[Problem details]:
Rewrite the entries from the line with "Click the minus zoom-out toolbar icon" to the line with "pos(711,33)", putting "Screen size" in place of "Screen dimensions" and changing nothing else.
BEGIN Provided data
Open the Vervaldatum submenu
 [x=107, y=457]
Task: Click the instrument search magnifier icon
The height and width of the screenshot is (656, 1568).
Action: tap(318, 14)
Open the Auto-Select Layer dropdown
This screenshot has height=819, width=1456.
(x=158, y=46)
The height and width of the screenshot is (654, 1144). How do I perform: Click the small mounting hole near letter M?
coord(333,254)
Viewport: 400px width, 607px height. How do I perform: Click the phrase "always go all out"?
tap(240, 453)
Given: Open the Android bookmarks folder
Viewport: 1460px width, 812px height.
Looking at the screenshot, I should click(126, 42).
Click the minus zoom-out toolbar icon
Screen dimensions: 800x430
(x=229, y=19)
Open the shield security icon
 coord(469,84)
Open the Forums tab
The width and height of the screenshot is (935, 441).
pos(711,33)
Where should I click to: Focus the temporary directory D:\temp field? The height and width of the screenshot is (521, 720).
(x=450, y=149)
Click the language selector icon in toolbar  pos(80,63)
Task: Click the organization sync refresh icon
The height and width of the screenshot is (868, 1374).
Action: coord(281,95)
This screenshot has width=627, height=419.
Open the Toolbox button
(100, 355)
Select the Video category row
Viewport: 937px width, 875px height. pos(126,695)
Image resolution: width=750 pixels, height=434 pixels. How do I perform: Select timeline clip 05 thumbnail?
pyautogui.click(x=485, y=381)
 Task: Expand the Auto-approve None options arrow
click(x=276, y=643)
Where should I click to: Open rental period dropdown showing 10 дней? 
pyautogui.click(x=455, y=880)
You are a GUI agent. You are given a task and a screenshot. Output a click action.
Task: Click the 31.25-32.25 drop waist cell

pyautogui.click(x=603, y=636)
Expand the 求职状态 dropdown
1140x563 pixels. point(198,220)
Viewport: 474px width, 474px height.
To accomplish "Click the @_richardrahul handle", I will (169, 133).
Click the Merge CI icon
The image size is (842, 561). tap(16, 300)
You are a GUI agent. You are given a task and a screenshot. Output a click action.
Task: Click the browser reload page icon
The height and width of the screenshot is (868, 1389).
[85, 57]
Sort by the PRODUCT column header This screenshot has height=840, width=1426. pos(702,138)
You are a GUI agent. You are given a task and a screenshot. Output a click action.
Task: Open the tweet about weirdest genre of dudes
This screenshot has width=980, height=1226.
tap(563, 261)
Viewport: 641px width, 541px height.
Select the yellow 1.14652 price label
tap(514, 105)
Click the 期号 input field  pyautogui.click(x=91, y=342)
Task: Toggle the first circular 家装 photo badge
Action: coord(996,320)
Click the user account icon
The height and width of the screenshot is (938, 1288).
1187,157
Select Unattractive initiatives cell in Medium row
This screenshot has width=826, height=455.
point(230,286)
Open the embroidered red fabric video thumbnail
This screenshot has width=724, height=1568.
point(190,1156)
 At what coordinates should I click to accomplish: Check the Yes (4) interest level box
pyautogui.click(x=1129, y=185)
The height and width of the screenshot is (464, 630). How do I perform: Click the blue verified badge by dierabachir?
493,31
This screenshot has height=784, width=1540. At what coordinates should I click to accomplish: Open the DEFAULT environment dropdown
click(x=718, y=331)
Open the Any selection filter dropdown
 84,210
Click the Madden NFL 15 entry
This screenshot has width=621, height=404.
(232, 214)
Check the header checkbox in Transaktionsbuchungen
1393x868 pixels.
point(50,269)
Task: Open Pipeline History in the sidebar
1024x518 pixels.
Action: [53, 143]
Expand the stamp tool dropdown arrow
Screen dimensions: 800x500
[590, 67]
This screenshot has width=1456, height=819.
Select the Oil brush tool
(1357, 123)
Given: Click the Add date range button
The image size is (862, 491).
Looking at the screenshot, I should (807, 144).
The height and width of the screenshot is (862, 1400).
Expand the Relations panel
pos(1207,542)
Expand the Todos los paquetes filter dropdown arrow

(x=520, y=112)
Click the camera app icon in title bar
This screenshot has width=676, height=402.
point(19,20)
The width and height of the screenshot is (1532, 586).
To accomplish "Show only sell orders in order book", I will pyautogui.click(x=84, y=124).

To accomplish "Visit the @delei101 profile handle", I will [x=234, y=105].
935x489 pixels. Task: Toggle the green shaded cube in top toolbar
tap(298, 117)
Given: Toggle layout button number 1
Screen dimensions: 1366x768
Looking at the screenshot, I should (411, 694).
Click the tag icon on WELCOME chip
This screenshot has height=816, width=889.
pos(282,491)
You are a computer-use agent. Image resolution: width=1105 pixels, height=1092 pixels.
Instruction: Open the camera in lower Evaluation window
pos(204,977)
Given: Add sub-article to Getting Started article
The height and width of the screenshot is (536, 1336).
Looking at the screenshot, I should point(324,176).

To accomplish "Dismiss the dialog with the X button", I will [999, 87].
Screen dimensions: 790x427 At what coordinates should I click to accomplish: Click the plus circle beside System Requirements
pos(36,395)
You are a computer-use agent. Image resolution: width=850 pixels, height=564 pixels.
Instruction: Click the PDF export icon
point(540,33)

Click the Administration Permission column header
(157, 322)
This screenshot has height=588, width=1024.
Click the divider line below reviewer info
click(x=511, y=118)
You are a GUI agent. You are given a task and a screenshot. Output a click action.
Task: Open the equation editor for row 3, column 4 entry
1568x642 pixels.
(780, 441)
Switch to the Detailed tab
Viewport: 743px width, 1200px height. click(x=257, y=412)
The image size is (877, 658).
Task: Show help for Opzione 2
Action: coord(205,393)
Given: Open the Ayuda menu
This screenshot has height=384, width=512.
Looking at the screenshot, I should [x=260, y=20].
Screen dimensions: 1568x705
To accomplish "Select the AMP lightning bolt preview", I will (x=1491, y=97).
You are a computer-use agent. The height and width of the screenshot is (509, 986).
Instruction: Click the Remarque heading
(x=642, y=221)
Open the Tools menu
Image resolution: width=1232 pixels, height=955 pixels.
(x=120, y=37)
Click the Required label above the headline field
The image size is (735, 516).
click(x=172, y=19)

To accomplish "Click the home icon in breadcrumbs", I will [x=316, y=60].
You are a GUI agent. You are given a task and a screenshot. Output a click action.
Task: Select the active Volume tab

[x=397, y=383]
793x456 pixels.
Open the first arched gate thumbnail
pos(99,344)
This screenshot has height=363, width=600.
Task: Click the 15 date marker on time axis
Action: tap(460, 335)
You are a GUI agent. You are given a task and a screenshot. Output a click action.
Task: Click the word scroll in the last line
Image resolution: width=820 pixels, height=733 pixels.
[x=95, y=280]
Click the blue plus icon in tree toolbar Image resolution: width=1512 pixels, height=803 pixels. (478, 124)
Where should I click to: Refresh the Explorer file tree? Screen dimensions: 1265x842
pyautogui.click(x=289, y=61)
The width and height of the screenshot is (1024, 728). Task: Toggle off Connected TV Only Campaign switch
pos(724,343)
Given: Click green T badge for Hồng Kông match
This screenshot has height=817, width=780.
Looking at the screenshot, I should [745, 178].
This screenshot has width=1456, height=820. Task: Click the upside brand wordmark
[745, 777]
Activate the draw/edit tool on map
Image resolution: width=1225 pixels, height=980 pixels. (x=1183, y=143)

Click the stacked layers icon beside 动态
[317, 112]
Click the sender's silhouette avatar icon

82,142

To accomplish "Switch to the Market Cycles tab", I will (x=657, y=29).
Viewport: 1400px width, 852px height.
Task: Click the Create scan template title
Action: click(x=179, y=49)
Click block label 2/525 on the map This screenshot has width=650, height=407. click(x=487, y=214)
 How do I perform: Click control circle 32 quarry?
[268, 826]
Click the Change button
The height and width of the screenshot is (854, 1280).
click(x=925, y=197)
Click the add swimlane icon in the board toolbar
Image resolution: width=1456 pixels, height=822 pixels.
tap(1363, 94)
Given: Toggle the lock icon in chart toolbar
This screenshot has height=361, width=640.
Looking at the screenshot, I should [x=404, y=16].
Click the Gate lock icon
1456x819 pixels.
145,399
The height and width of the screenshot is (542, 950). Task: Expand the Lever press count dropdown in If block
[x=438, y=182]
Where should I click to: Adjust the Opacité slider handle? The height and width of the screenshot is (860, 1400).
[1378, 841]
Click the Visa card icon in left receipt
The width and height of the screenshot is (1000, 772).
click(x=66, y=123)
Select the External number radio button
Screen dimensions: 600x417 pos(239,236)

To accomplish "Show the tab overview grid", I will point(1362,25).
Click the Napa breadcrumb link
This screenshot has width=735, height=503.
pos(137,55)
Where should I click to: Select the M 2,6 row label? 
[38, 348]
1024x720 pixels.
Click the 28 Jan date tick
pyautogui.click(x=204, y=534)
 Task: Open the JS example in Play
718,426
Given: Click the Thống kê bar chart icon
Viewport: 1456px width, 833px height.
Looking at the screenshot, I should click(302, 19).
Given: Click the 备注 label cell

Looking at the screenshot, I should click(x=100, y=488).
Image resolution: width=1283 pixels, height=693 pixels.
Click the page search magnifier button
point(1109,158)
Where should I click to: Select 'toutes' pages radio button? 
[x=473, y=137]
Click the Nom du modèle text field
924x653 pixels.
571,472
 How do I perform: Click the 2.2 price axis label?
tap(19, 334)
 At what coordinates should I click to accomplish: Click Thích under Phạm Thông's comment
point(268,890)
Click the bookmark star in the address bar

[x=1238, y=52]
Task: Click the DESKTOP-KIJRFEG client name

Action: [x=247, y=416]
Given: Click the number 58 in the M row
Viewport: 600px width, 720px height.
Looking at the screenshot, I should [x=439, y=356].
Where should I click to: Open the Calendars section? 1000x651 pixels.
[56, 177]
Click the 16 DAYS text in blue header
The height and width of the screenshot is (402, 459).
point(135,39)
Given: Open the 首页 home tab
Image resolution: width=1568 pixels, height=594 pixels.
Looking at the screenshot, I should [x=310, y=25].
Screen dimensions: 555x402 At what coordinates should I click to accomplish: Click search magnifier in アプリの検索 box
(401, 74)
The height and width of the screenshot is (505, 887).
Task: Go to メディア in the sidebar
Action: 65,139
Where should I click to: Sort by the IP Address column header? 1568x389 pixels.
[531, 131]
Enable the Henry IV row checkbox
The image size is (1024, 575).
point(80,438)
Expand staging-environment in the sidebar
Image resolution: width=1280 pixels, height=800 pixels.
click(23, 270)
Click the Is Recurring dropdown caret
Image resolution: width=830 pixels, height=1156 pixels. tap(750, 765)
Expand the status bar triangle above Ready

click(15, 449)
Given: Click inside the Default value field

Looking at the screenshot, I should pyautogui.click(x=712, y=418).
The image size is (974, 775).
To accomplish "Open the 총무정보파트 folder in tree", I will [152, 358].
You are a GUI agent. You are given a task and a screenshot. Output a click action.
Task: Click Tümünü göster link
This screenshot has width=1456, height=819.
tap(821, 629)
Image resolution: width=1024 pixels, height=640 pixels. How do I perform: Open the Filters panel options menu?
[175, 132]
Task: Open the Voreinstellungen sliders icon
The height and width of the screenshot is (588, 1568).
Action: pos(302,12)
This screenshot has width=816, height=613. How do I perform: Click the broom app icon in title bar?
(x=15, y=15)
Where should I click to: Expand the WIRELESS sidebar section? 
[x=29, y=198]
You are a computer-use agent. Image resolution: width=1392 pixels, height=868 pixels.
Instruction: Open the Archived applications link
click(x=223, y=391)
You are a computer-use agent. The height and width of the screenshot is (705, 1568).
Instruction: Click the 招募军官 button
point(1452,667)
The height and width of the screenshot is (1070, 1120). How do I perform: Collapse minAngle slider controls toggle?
END Provided data
[Task response]:
Click the minus zoom-out toolbar icon
Screen size: 800x430
(x=229, y=19)
Open the shield security icon
 coord(469,84)
Open the Forums tab
The width and height of the screenshot is (935, 441).
pos(711,33)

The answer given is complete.